What the task asks:
Copy every record word for word. Pictures are not part of the copy.

——————

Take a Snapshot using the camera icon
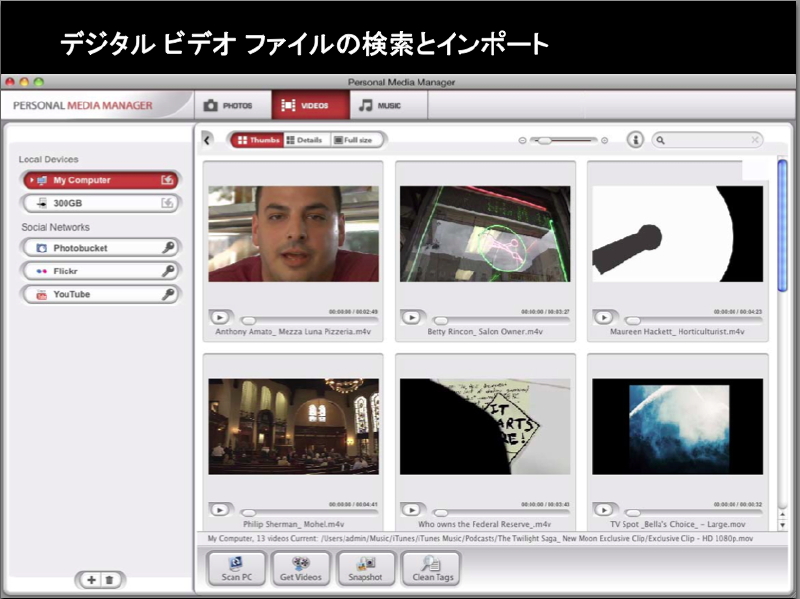The image size is (800, 599). (x=365, y=568)
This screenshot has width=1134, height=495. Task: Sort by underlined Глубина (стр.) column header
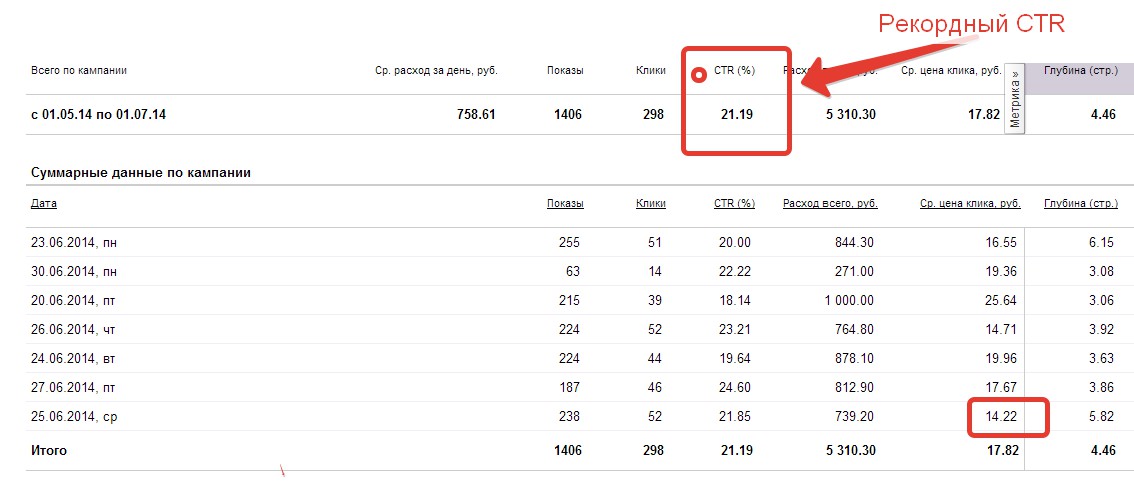tap(1080, 203)
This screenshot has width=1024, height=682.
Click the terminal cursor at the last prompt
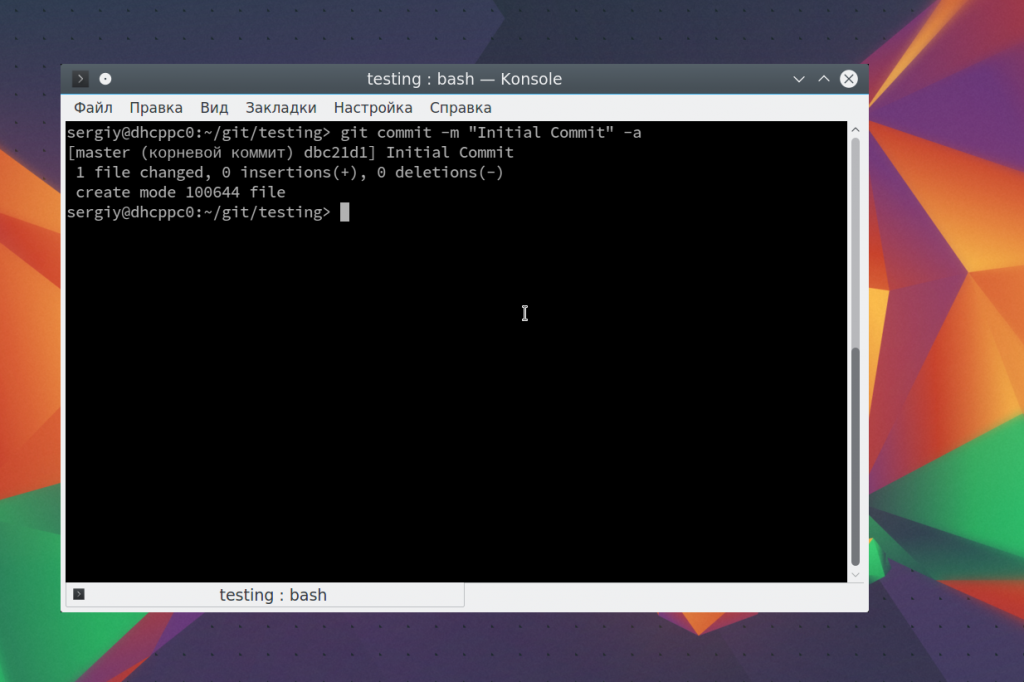click(344, 212)
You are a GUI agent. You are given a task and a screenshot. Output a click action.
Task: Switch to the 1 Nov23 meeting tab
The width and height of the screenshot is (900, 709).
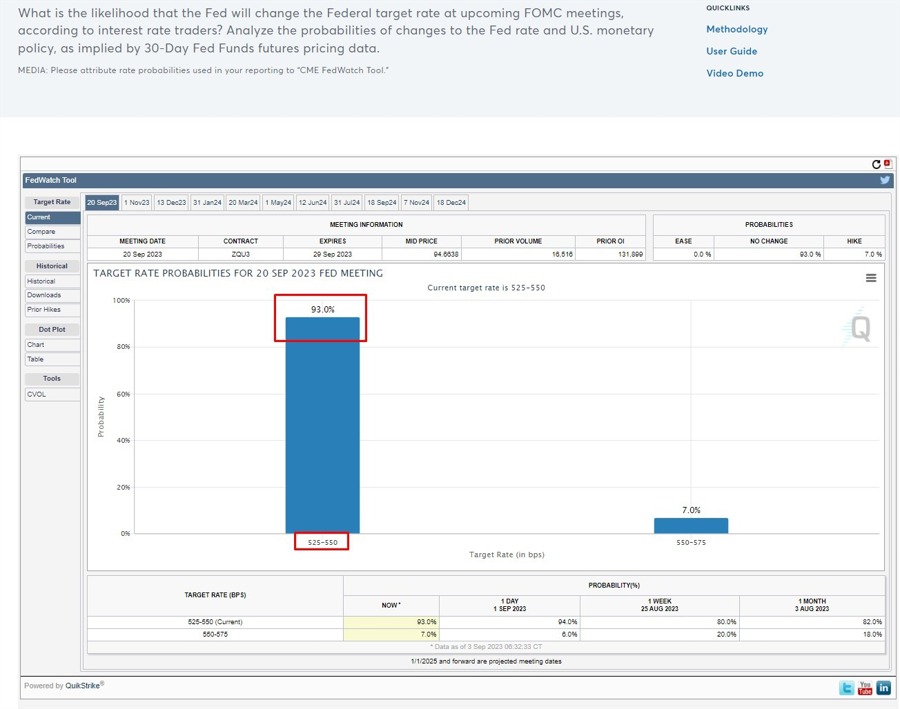point(137,202)
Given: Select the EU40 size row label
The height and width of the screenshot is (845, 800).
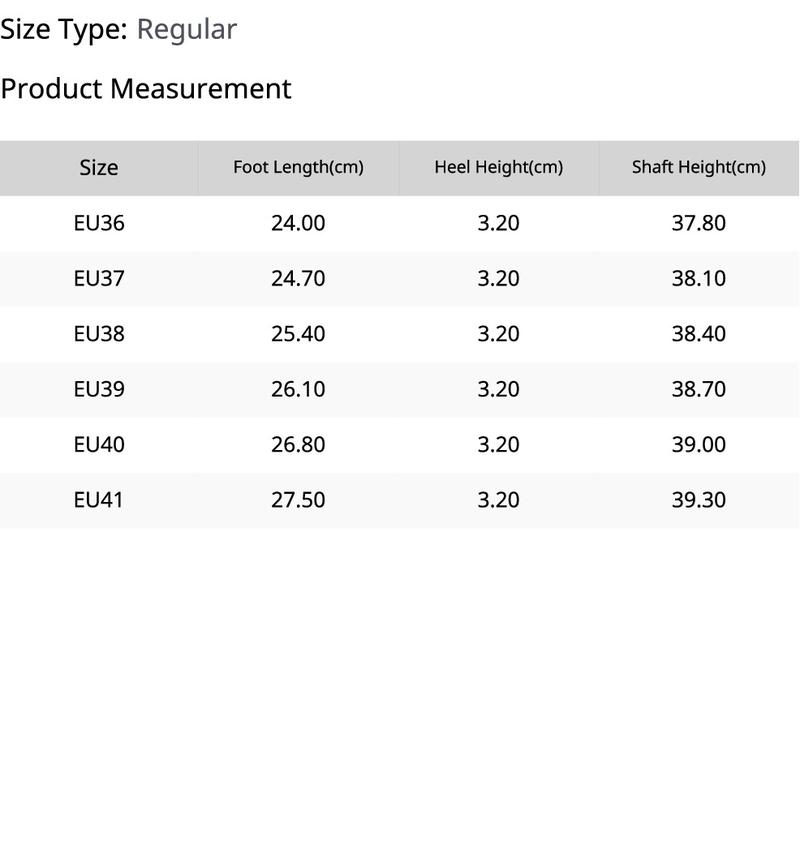Looking at the screenshot, I should click(99, 444).
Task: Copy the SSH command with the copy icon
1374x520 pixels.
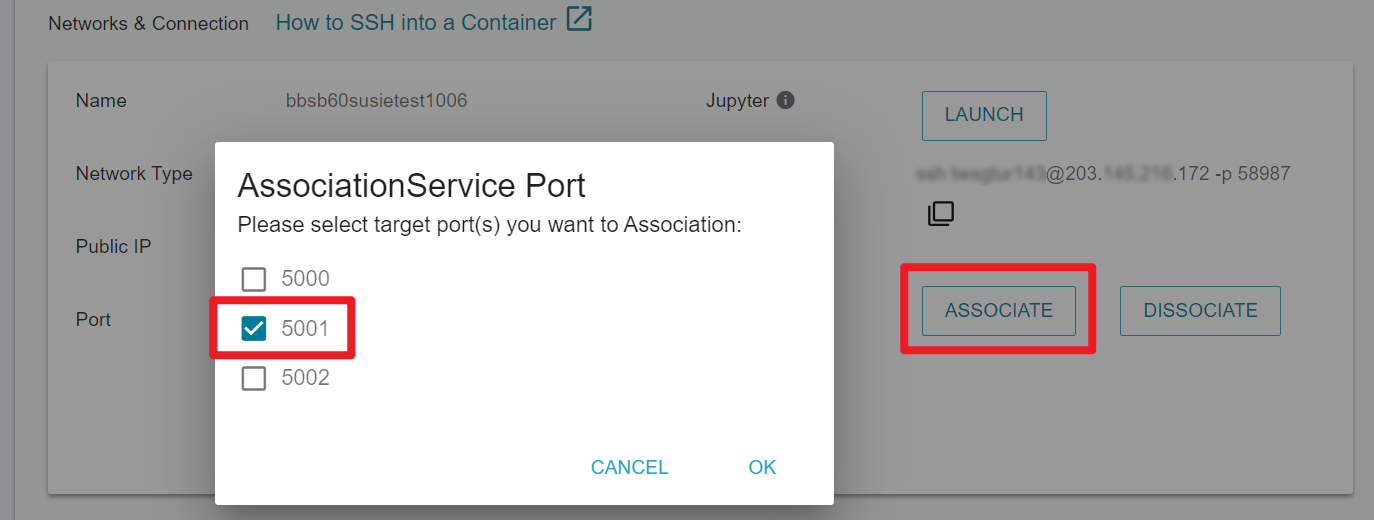Action: [x=941, y=213]
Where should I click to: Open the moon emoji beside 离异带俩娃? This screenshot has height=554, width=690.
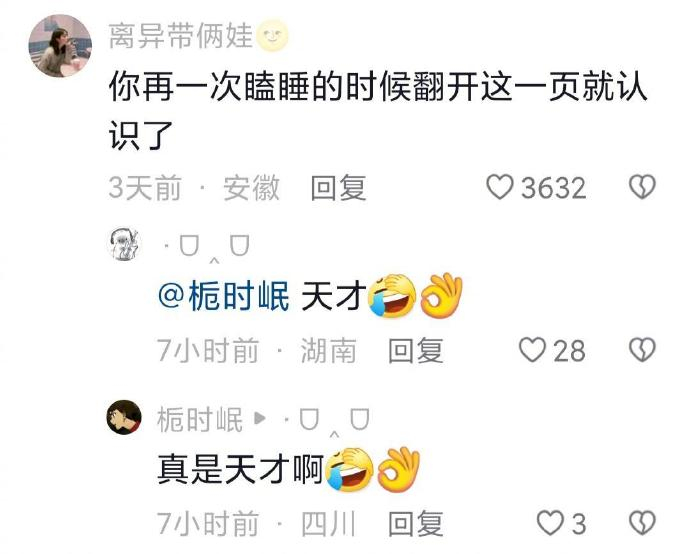coord(272,36)
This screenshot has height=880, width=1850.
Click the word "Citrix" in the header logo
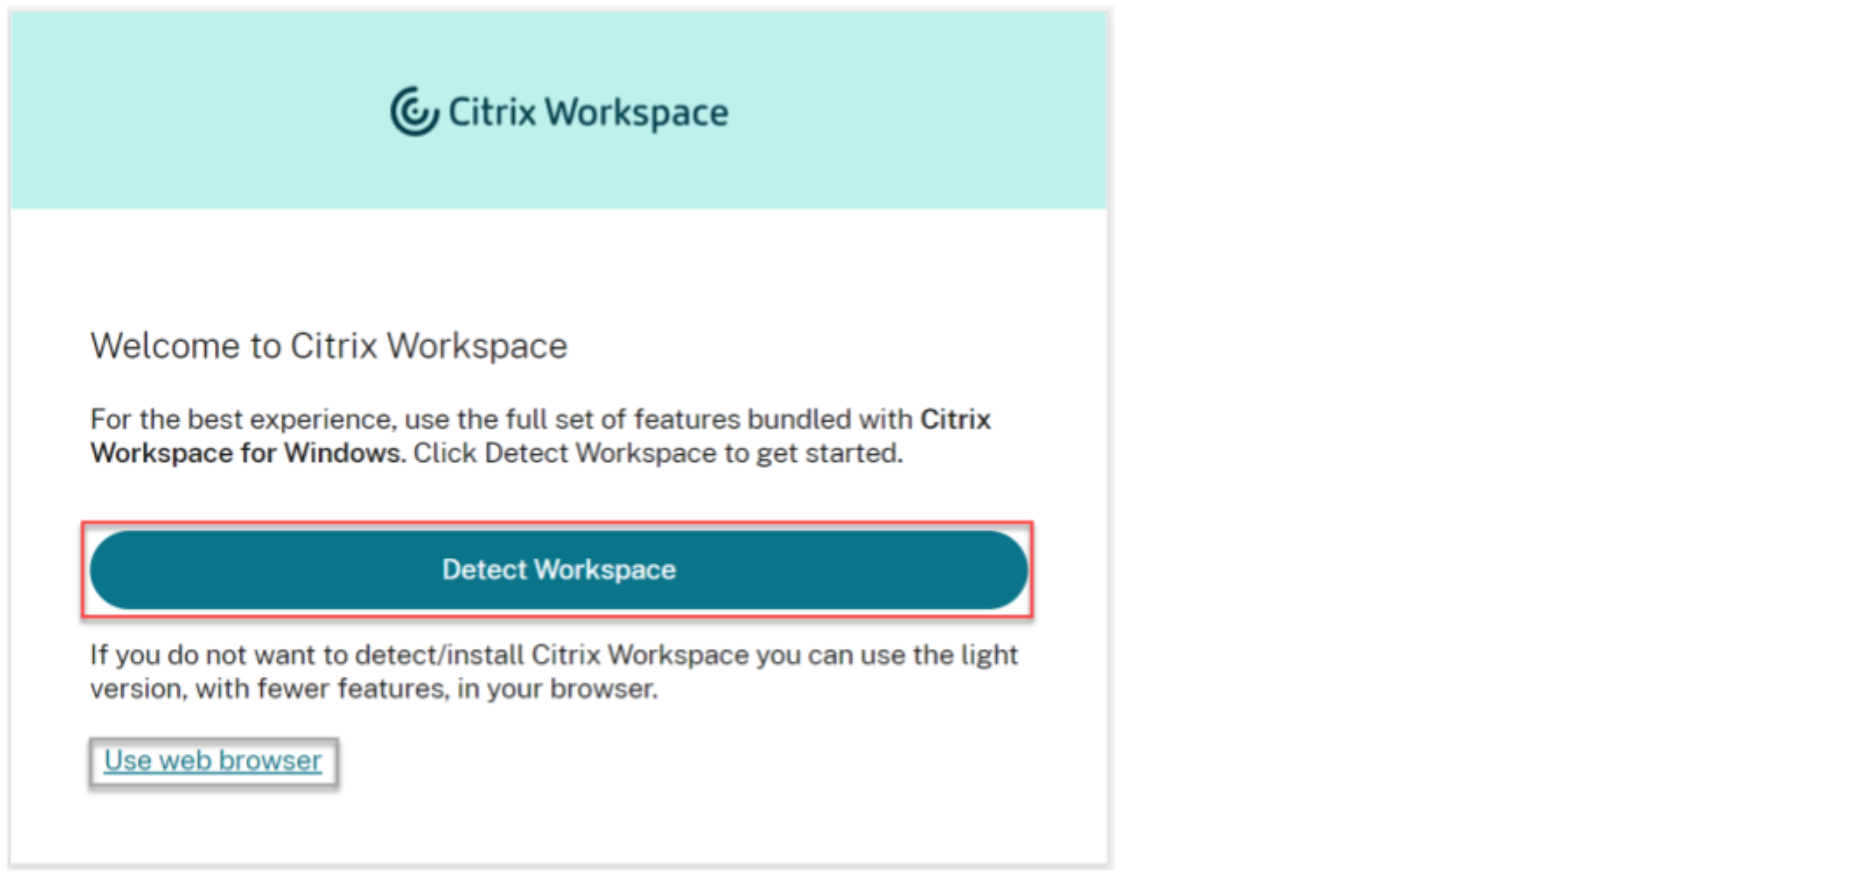coord(492,112)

——————

Solution for this task:
Take a Snapshot using the camera icon
The image size is (800, 599). (x=365, y=568)
This screenshot has width=1134, height=495. Task: Sort by underlined Глубина (стр.) column header
tap(1080, 203)
This screenshot has width=1024, height=682.
Click the terminal cursor at the last prompt
click(344, 212)
You are a GUI agent. You are given a task and a screenshot. Output a click action.
Task: Switch to the 1 Nov23 meeting tab
The width and height of the screenshot is (900, 709).
point(137,202)
Given: Select the EU40 size row label
The height and width of the screenshot is (845, 800).
Looking at the screenshot, I should click(99, 444).
Task: Copy the SSH command with the copy icon
1374x520 pixels.
Action: [x=941, y=213]
Where should I click to: Open the moon emoji beside 离异带俩娃? This screenshot has height=554, width=690.
coord(272,36)
This screenshot has height=880, width=1850.
Click the word "Citrix" in the header logo
coord(492,112)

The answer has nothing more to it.